# Work request
Every entry, from first to last, must be written out exactly.

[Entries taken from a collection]
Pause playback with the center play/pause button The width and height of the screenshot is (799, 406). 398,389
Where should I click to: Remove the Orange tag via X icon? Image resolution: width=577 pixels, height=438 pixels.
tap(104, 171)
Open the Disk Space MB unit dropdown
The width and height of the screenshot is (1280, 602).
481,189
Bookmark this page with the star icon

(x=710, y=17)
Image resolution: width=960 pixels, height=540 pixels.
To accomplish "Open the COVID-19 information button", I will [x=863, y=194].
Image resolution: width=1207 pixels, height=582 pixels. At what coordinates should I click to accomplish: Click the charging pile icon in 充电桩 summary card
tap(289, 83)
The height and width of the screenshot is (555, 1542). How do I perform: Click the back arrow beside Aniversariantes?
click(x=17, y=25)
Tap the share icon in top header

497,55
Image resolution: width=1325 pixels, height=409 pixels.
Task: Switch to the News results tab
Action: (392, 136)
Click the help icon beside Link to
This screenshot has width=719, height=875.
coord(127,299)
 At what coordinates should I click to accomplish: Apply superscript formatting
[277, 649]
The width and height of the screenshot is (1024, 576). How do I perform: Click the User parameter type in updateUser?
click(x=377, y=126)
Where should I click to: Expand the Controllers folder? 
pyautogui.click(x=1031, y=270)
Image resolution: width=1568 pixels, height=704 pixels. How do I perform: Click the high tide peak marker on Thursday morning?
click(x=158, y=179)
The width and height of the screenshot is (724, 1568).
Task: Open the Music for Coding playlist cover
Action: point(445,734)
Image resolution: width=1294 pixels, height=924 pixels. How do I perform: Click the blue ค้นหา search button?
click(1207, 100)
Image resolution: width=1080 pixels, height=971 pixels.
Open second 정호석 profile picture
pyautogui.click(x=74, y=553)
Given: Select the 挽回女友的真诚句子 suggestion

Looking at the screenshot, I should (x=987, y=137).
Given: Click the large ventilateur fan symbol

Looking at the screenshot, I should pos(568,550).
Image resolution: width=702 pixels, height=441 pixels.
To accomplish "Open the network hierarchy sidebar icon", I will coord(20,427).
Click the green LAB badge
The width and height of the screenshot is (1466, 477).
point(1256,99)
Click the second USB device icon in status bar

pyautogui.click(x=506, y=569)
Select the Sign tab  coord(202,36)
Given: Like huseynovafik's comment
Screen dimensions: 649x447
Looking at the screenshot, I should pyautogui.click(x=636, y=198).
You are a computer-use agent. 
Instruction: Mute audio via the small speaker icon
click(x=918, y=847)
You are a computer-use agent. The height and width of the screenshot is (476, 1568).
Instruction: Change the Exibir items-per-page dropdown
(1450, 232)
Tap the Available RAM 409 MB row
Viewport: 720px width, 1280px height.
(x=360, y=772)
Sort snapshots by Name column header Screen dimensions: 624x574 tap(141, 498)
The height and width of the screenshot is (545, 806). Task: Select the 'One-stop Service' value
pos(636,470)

# Answer section
Pause playback with the center play/pause button The width and height of the screenshot is (799, 406). 398,389
Where should I click to: Remove the Orange tag via X icon? Image resolution: width=577 pixels, height=438 pixels.
tap(104, 171)
Open the Disk Space MB unit dropdown
The width and height of the screenshot is (1280, 602).
481,189
Bookmark this page with the star icon

(x=710, y=17)
Image resolution: width=960 pixels, height=540 pixels.
To accomplish "Open the COVID-19 information button", I will [x=863, y=194].
Image resolution: width=1207 pixels, height=582 pixels. At what coordinates should I click to accomplish: Click the charging pile icon in 充电桩 summary card
tap(289, 83)
The height and width of the screenshot is (555, 1542). How do I perform: Click the back arrow beside Aniversariantes?
click(x=17, y=25)
Tap the share icon in top header

497,55
Image resolution: width=1325 pixels, height=409 pixels.
Task: Switch to the News results tab
Action: (392, 136)
Click the help icon beside Link to
This screenshot has width=719, height=875.
coord(127,299)
 At what coordinates should I click to accomplish: Apply superscript formatting
[277, 649]
The width and height of the screenshot is (1024, 576). How do I perform: Click the User parameter type in updateUser?
click(x=377, y=126)
Where should I click to: Expand the Controllers folder? 
pyautogui.click(x=1031, y=270)
Image resolution: width=1568 pixels, height=704 pixels. How do I perform: Click the high tide peak marker on Thursday morning?
click(x=158, y=179)
The width and height of the screenshot is (724, 1568).
Task: Open the Music for Coding playlist cover
Action: point(445,734)
Image resolution: width=1294 pixels, height=924 pixels. How do I perform: Click the blue ค้นหา search button?
click(1207, 100)
Image resolution: width=1080 pixels, height=971 pixels.
Open second 정호석 profile picture
pyautogui.click(x=74, y=553)
Given: Select the 挽回女友的真诚句子 suggestion

Looking at the screenshot, I should (x=987, y=137).
Given: Click the large ventilateur fan symbol

Looking at the screenshot, I should pos(568,550).
Image resolution: width=702 pixels, height=441 pixels.
To accomplish "Open the network hierarchy sidebar icon", I will coord(20,427).
Click the green LAB badge
The width and height of the screenshot is (1466, 477).
point(1256,99)
Click the second USB device icon in status bar

pyautogui.click(x=506, y=569)
Select the Sign tab  coord(202,36)
Given: Like huseynovafik's comment
Screen dimensions: 649x447
Looking at the screenshot, I should pyautogui.click(x=636, y=198).
You are a computer-use agent. 
Instruction: Mute audio via the small speaker icon
click(x=918, y=847)
You are a computer-use agent. The height and width of the screenshot is (476, 1568).
Instruction: Change the Exibir items-per-page dropdown
(1450, 232)
Tap the Available RAM 409 MB row
Viewport: 720px width, 1280px height.
(x=360, y=772)
Sort snapshots by Name column header Screen dimensions: 624x574 tap(141, 498)
The height and width of the screenshot is (545, 806). Task: Select the 'One-stop Service' value
pos(636,470)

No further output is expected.